Overall, the challenges with clinical implementation of probiotic therapies for MDROs or other diseases stem from a lack of regulation and insufficient scientific studies to determine appropriate dosing or extensively compare strains and strain combinations for MDRO decolonization. Some new studies in animals show that whether the probiotics are living or dead may not even matter [56], and that there may be more efficacy in simply using bacterial byproducts for therapy. Piewngam et al. found that people colonized with Bacillus from their diet had zero incidence of colonization with MRSA, which was markedly different from that of the 25% of people without Bacillus who were colonized in the GI tract and nasal cavity. Through in vitro testing, they discovered that fengycins, a class of cyclic lipopeptides, are produced by Bacillus and directly inhibit the growth of MRSA [57]. While this type of therapy has yet to be developed for a clinical trial, it signifies the value of more rigorous preclinical assessment of probiotics to pinpoint the most efficacious mechanisms of action.

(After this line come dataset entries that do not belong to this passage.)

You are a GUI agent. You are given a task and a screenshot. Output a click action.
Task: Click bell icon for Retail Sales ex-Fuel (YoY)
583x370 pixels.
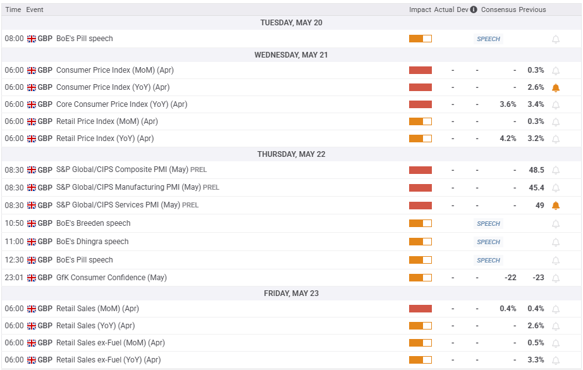[x=556, y=361]
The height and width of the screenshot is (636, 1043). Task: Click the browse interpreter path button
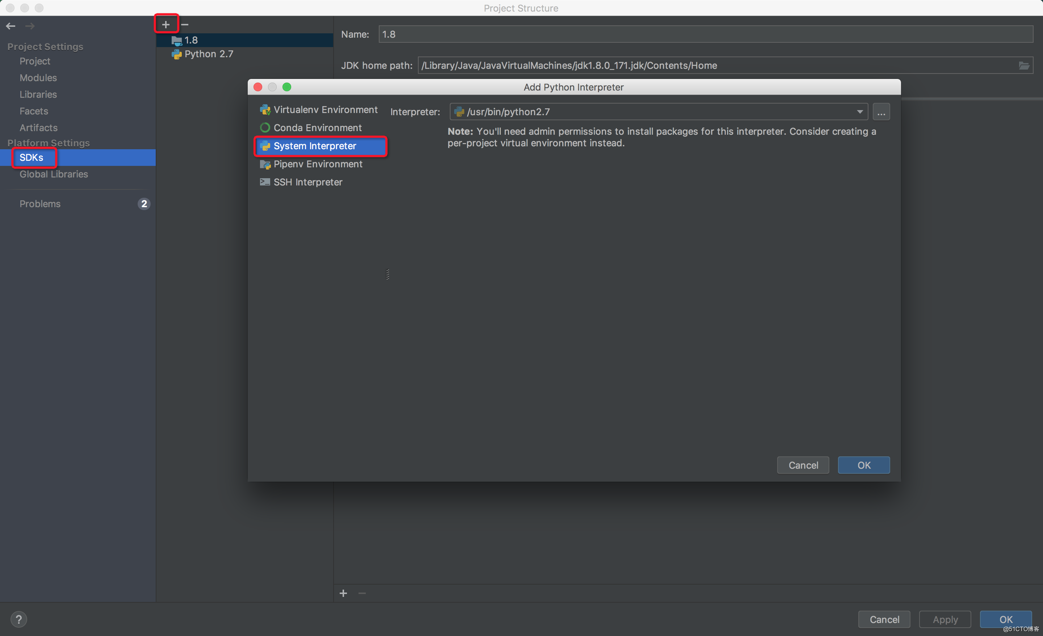point(881,111)
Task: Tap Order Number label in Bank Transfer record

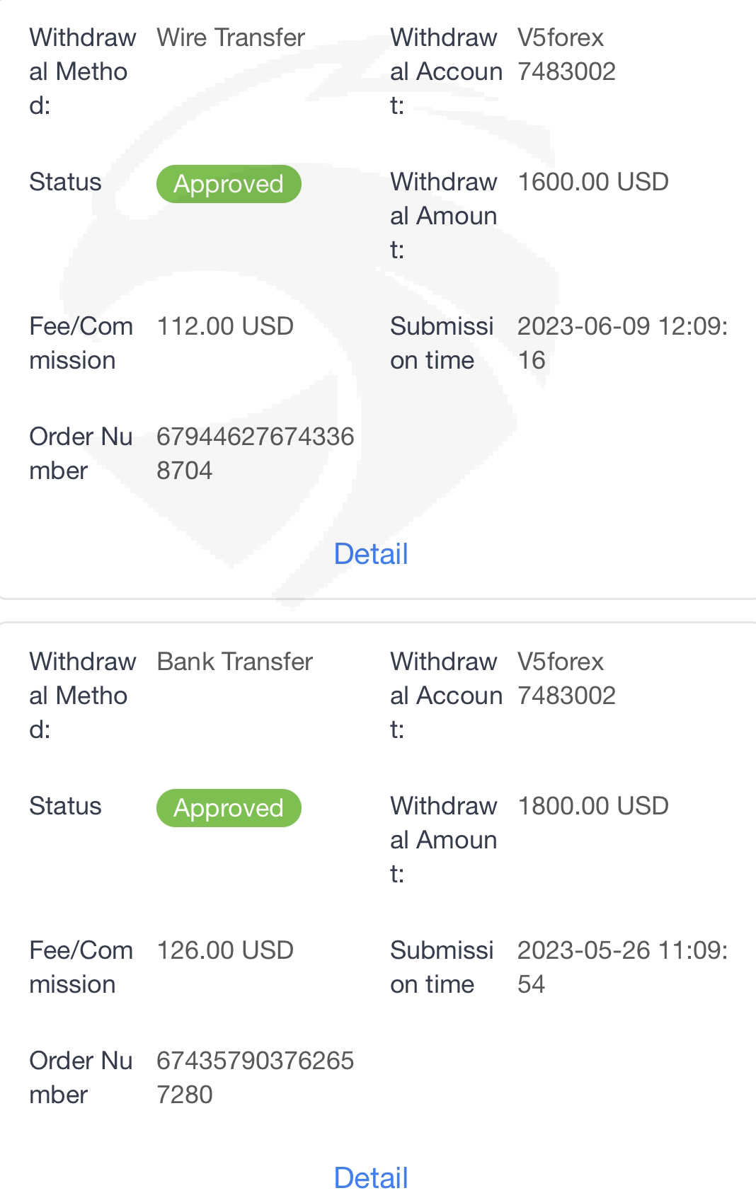Action: 81,1078
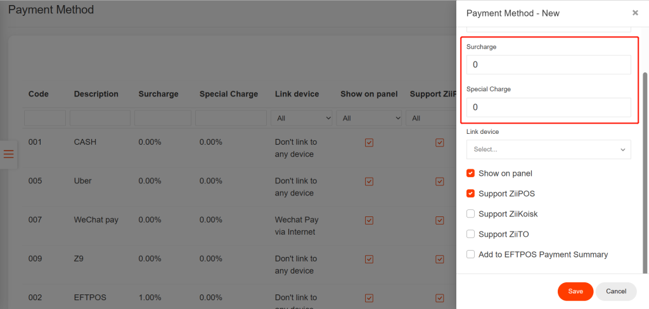Expand the Link device Select dropdown

coord(548,149)
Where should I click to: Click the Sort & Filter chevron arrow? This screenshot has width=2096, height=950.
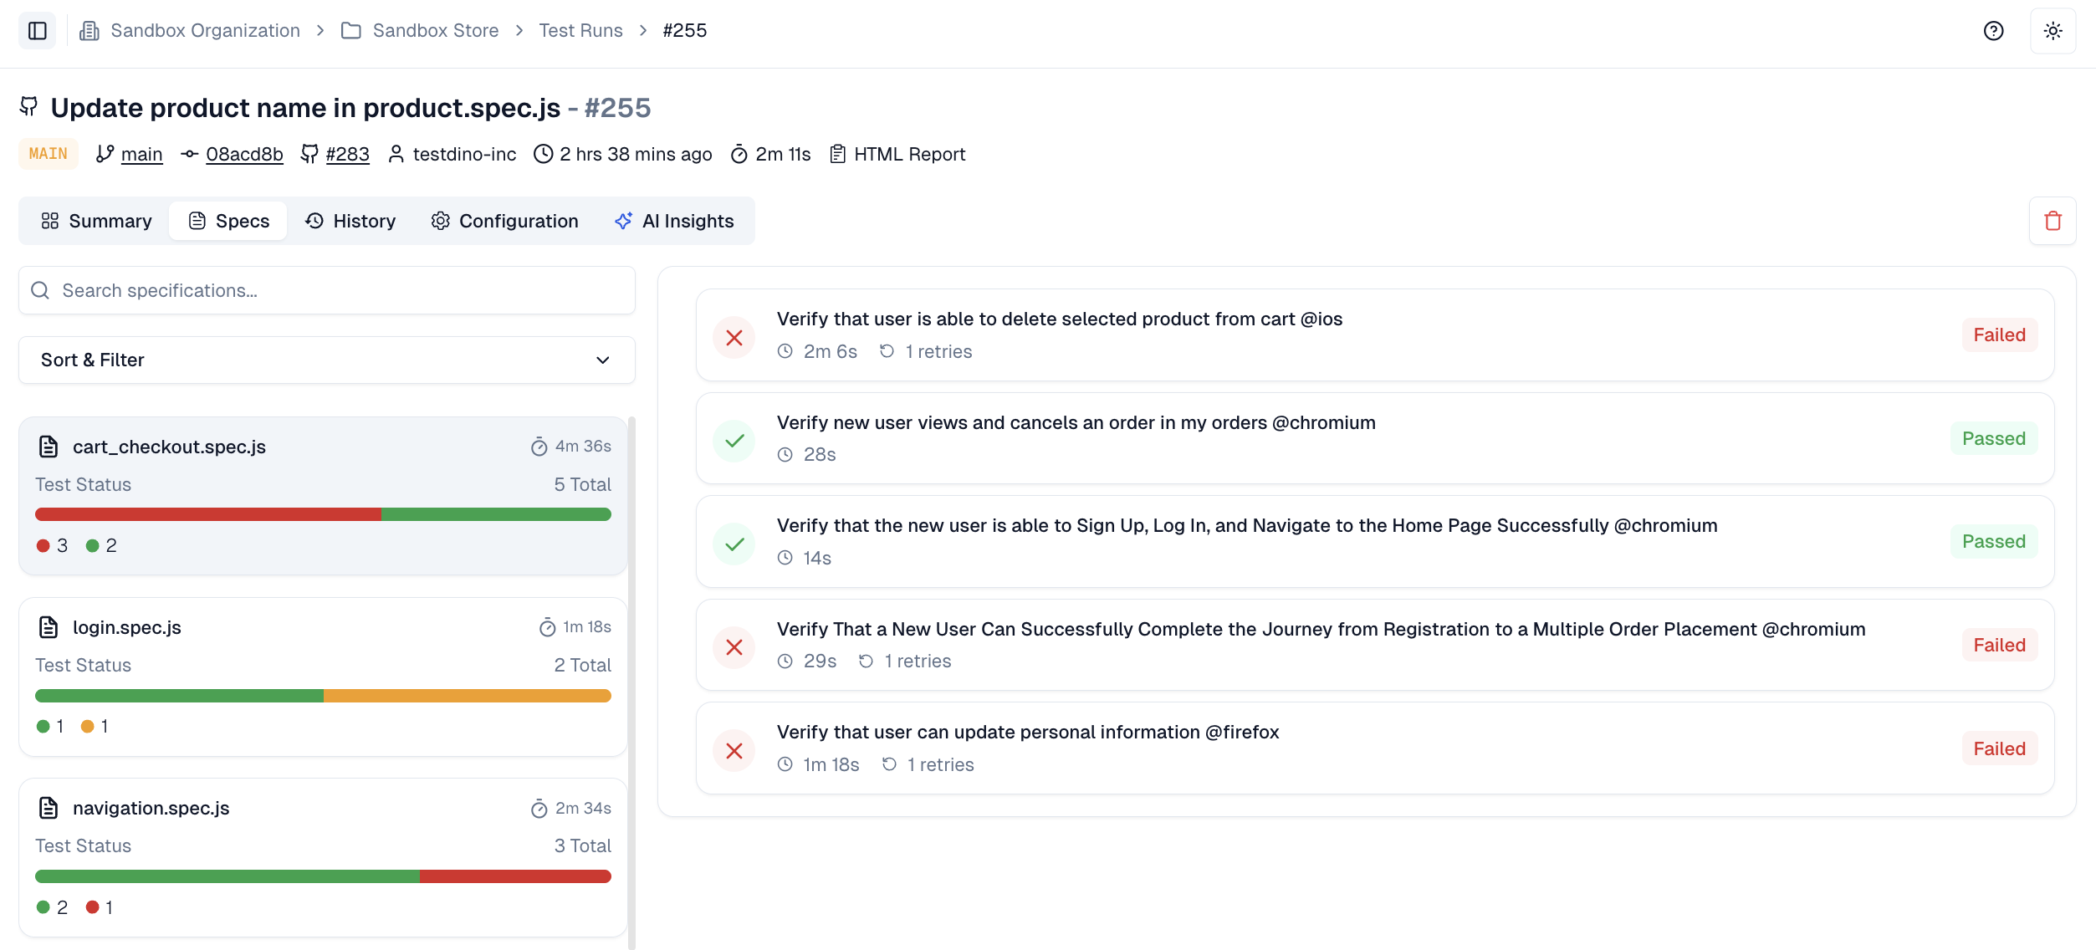[602, 360]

Microbiome-modifying therapies would benefit from robust RCTs that are laser focused on a specific pathogen or patient population and a rational dosing regimen. An equivalent assessment to pharmacokinetic and pharmacodynamic studies, such as daily sequencing of stool samples to assess engraftment, would assist in determining dose and frequency effects, and commercial companies (e.g., CosmosID, CoreBiome, and Viome) have optimized shotgun sequencing of the whole microbiome to be extremely cost effective. Furthermore, if any microbiome therapy is going to be used for MDRO treatment or prevention, clear guidelines for use in gram-positive versus gram-negative infections and various mechanisms of resistance are necessary, as FMT has not been particularly efficacious with MDR gram-negative bacteria so far [44,45]. Some have speculated that FMT could be less effective for ESBL decolonization, although the mechanism by which this is possible has yet to be defined [25,58]. Finally, research needs to show more than a lack of inferiority; rather, studies should be designed to measure outcomes where FMT or probiotic therapies could show an advantage beyond acute treatment (e.g., reduced readmission, fewer subsequent infections, and fewer long-term complications). A 2019 study from Finland has suggested that extensive treatment with antibiotics can induce Parkinson disease 10 to 15 years later [59], and although long-term studies are costly, perhaps the long-term implications are worth considering for lengthy therapy options.

6. Conclusions

Given a handful of positive results of bacterial therapy for MDRO colonization, this strategy is certainly worth pursuing in a systematic rigorous way. Studies that include single-source FMT or standard, regulated probiotic therapies for specific MDROs enable physicians and hospital systems to make rational decisions about how to best handle colonized or infected patients and healthcare workers. However, these treatments alone will not solve the issue of antibiotic resistance. Other therapies including bacteriophage [60,61], lytic enzymes [62], novel cleaning techniques [63], repurposed drugs with antibiotic activity [64], and bacterial byproducts [57] should be further developed. With enough duplicity in treatment options, hopefully physicians will be able to prevent global outbreaks of treatment-resistant infections.